Regardless of provider, the workflow is similar:

  1. Provision - Create a Linux instance (Ubuntu 22.04 LTS recommended), add your SSH key, choose a region close to you or your users.
  2. Firewall - Allow only SSH (port 22) from your IP. Do not open the OpenClaw gateway port (1618) to the public. The gateway should bind to 127.0.0.1; access the dashboard or CLI via SSH port forwarding, Tailscale, or another VPN. See network isolation and security best practices.
  3. Connect via SSH - e.g. ssh root@YOUR_SERVER_IP (or a non-root user if configured).
  4. Install Node.js 22+ - Use your distro’s package manager or NodeSource; verify with node -v.
  5. Install OpenClaw - Run the one-line installer: curl -fsSL https://openclaw.ai/install.sh | bash, or npm install -g openclaw.
  6. Run onboarding - Run openclaw to complete the wizard (LLM provider, first channel).
  7. Run as a service - Use systemd (or similar) so OpenClaw restarts on reboot and runs in the background. Each provider guide includes a systemd unit example.

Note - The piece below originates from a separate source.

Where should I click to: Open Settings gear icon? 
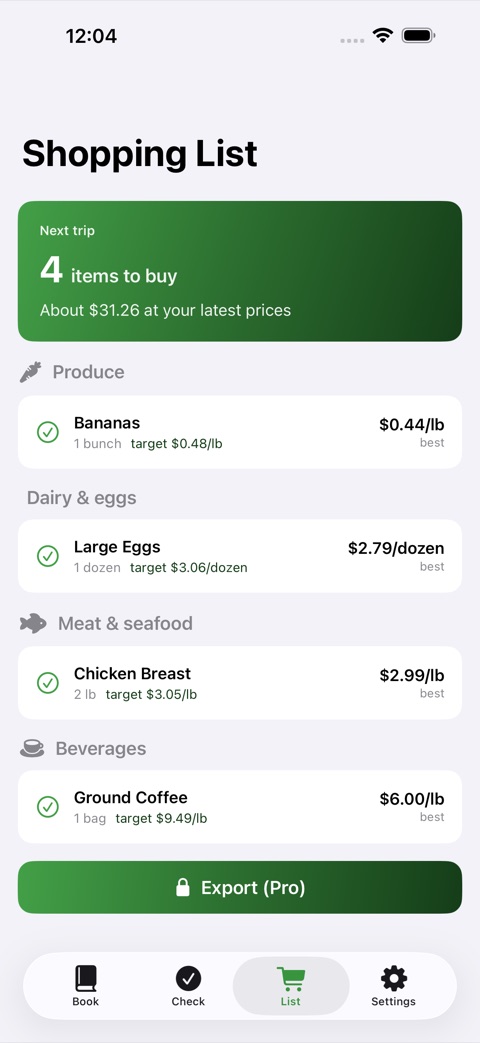tap(394, 978)
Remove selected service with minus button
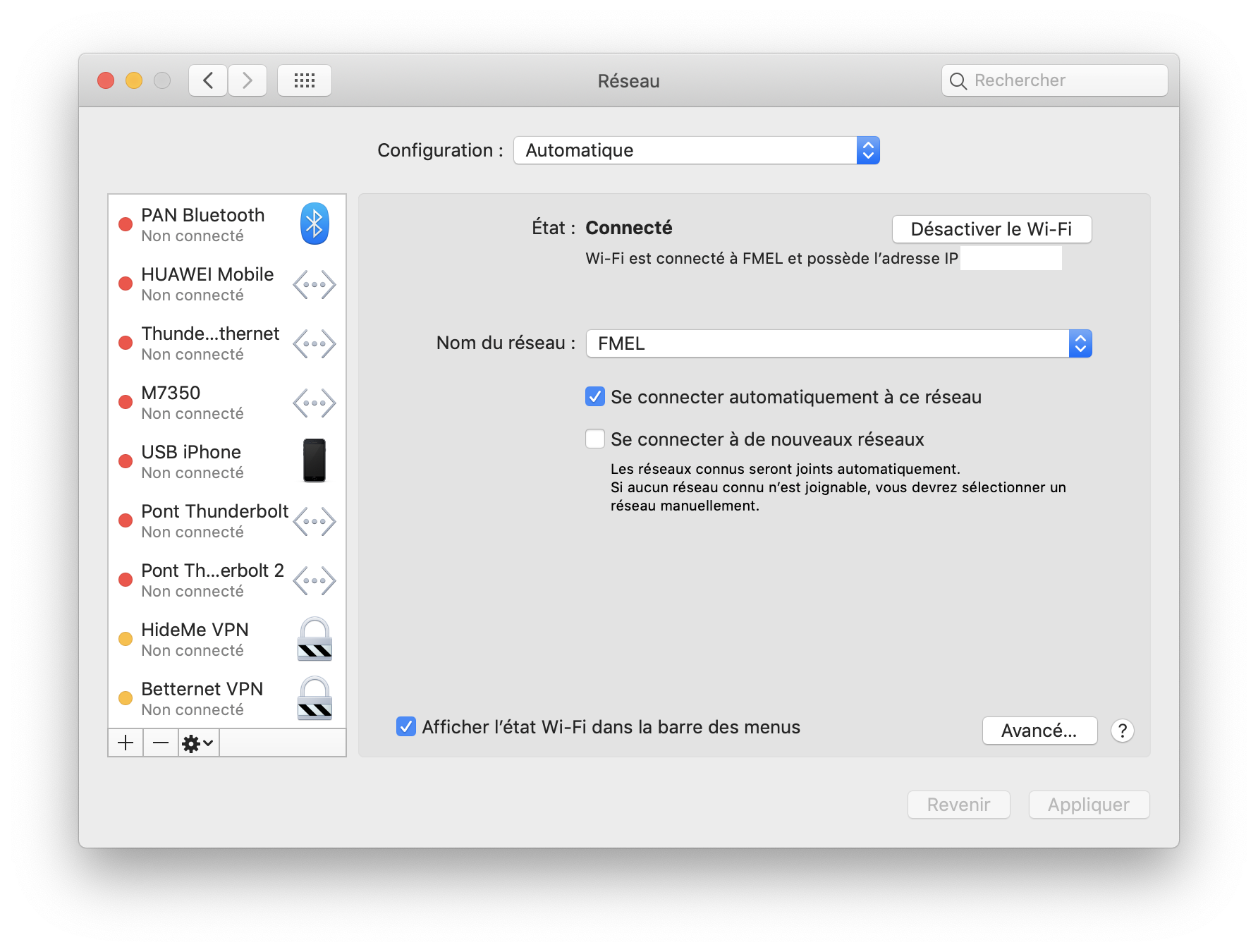1258x952 pixels. 161,743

After deployment, follow post-installation setup and the security checklist.

5. Common VPS Deployment Issues

Issue Solution
SSH connection failed Check security group/firewall allows SSH (22) from your IP; verify key and username (root vs ubuntu).
Node version too old OpenClaw requires Node.js 22+. Install from NodeSource or nodejs.org; run node -v.
Gateway not reachable Never expose port 1618 publicly. Use SSH port forwarding (ssh -L 1618:127.0.0.1:1618 user@server) or Tailscale/VPN to access the dashboard.
Out of memory (OOM) On 1 GB plans, add swap; or upgrade to 2 GB. See provider-specific guides for swap setup.
Channel or API errors Verify API keys and channel credentials; check troubleshooting guide and channel errors.

For more fixes, see the full troubleshooting hub and installation errors section.

6. Best Practices

  • Bind gateway to localhost only - Do not expose the OpenClaw gateway port (1618) to the internet. Use SSH tunneling, Tailscale, or a VPN for remote access.
  • Apply security best practices: firewall (UFW or provider firewall), strong SSH (key-only if possible), and keep the system updated.
  • Store API keys and secrets in environment variables or a secrets manager; avoid hardcoding. See credential management.
  • Run OpenClaw as a systemd service so it restarts on reboot and is easy to manage (systemctl status openclaw).
  • Regularly update OpenClaw (npm update -g openclaw or re-run the installer) and the OS (apt update && apt upgrade).